In the airport on the way home, I finally was able to turn my phone on. I crossed the line, I said, "Okay, I'm going to work." We're sitting in the lounge waiting for the plane, and my wife looks at me and she said, "I cannot remember the last time I have seen you so energized." In that moment, she said, "I get it. I finally get it. Time off is not reward for having put in hard time at work, it's what's required to rejuvenate you." Time off is the priority that's required for creativity, innovation, and the energy that you need to bring to the business.

DAVID: Maybe we should flip that around, right? With a certain amount of rejuvenation, you are allowed to contribute at work, and when that contribution level starts to wane, then you are forced to go rejuvenate, and until that happens, you do not earn the right to contribute at the business again.

BLAIR: That's a really interesting idea. We played with the idea of forced time off. When I started building a team and transitioning from a consulting practice, first we went, "Okay, we're not going to track paid time off. Take whatever you want," and then I thought, "No, we're going to force people to take time off." That didn't really work either. It was kind of an interesting experiment, but that's what you're suggesting. It's a really interesting idea is you need to earn the right to come here and contribute by taking time off and rejuvenating.

DAVID: Yeah, exactly.

BLAIR: That's an interesting concept.

DAVID: Because the way, and we calculate.
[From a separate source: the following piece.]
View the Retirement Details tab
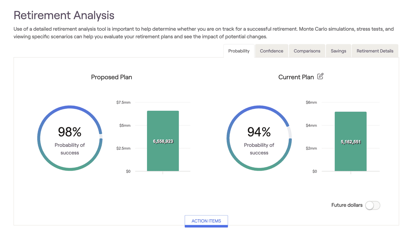The width and height of the screenshot is (413, 239). [375, 51]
We call it PTO, paid time off, and years ago, it was like, Okay, you had to work, this was a really crazy idea, but you had to work at a firm for a year, and then you got two weeks of vacation, and then as people started switching jobs more frequently, it didn't make any sense for somebody in their mid forties to go back to zero and have to work somewhere for a year before they got to take time off, so the whole industry, not just the creative industry that we serve, but the whole industry said, "Okay, it's paid time off, so every month you earn this many days," when we maybe ought to flip that around, like every few days you take off, you earn this amount of time to work.

Picking up on an idea you mentioned a minute ago about this unlimited time off, there are a lot of studies that show that doesn't work very well, especially in the US because people, what keeps people from taking time off is not the limit that HR puts on it, but this expectation that everybody around them has that you shouldn't do that. I think that has to start at the top. Changing that and forcing time off does make a lot of sense, and also too, you wouldn't want to say, "Okay, if for some reason you can't take time off, then we'll pay you for those days." That really is counterproductive, right? If you don't take the time off, you're not getting the money because it's really critical.
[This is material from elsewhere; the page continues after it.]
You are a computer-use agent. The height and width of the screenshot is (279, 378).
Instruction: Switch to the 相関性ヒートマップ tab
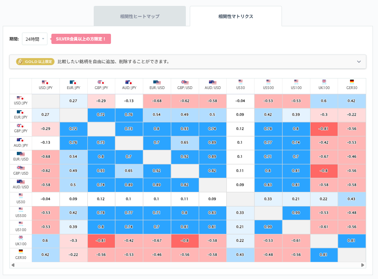pyautogui.click(x=140, y=16)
DAVID: The four of us were somewhere overseas, just not plugged into work at all. I remember you accidentally checked your email one time, and I remember the crestfallen look on your face. It's like, "Oh." It wasn't any big business problem or anything. It was just one of those normal things that comes us, that shows up in your email, in basket, and I had still, this is an area that I am still so bad about. I'm not ... Well, I am. I'm addicted to email. I am addicted to email.
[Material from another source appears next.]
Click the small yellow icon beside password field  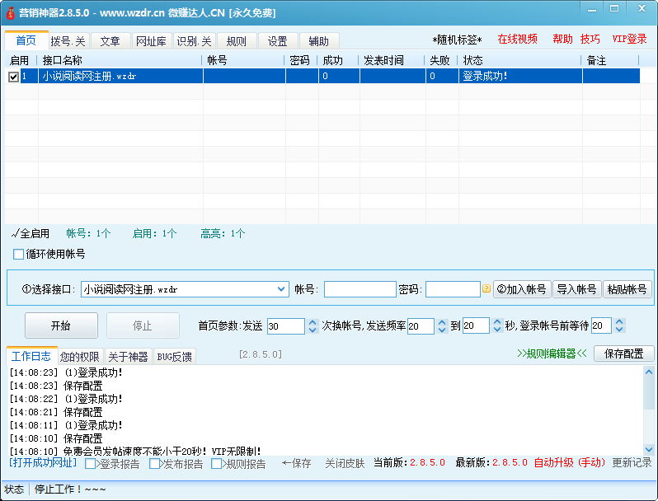coord(486,289)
BLAIR: [crosstalk 00:14:15] you said it.

DAVID: Partly because I don't like phone calls, right? That's a worthy substitute to me that I can manage socially, but it's still very difficult. When I don't have enough time off, I start to get grumpy and I start to not think. I don't think beyond just my to-do list. I'm not really thinking deeper on behalf of my clients. I'm not thinking about what I need to do to develop IP, to write some insightful piece or whatever. What do you do when you don't have enough, like what does Friday afternoon look like with Blair today right before you leave the office? Are you unbearable? More unbearable than normal?

BLAIR: I'm not unbearable, but you know we've had some exchanges over the last few weeks where I've had to come back and apologize for my terseness. Either the way I've treated you, but more often when we're talking about something else, and it's like, okay, I'm ... A few times I've said to you in our conversations, "You know what? I just need a vacation." I wrote those words, but when you're reading them, you should probably read, "I just need a vacation."

DAVID: A whiny little two year old boy.

BLAIR: Everything. I just need a little time off. That's ... I tend, I can get a little terse, but more normal for me is my productivity level. My output just drops, it just drops. It kind of just goes down, down, down, down, down. Then if I go away and unplug for just a few days, I will come back rejuvenated, but the longer I've been stumbling around or fumbling around, then the more time off it's going to take. You know what's interesting, I wanted to talk about this idea too. You used the phrase work life balance, and some point about maybe 15 years ago, somebody, I don't remember who said, "We need to quit," especially entrepreneurs or solopreneurs or free lancers, we're free agents, so maybe it was Dan Pink said, "We need to quit talking about this idea of work life balance and we need to talk about work life management because the nature of work these days increasingly looks like entrepreneurship."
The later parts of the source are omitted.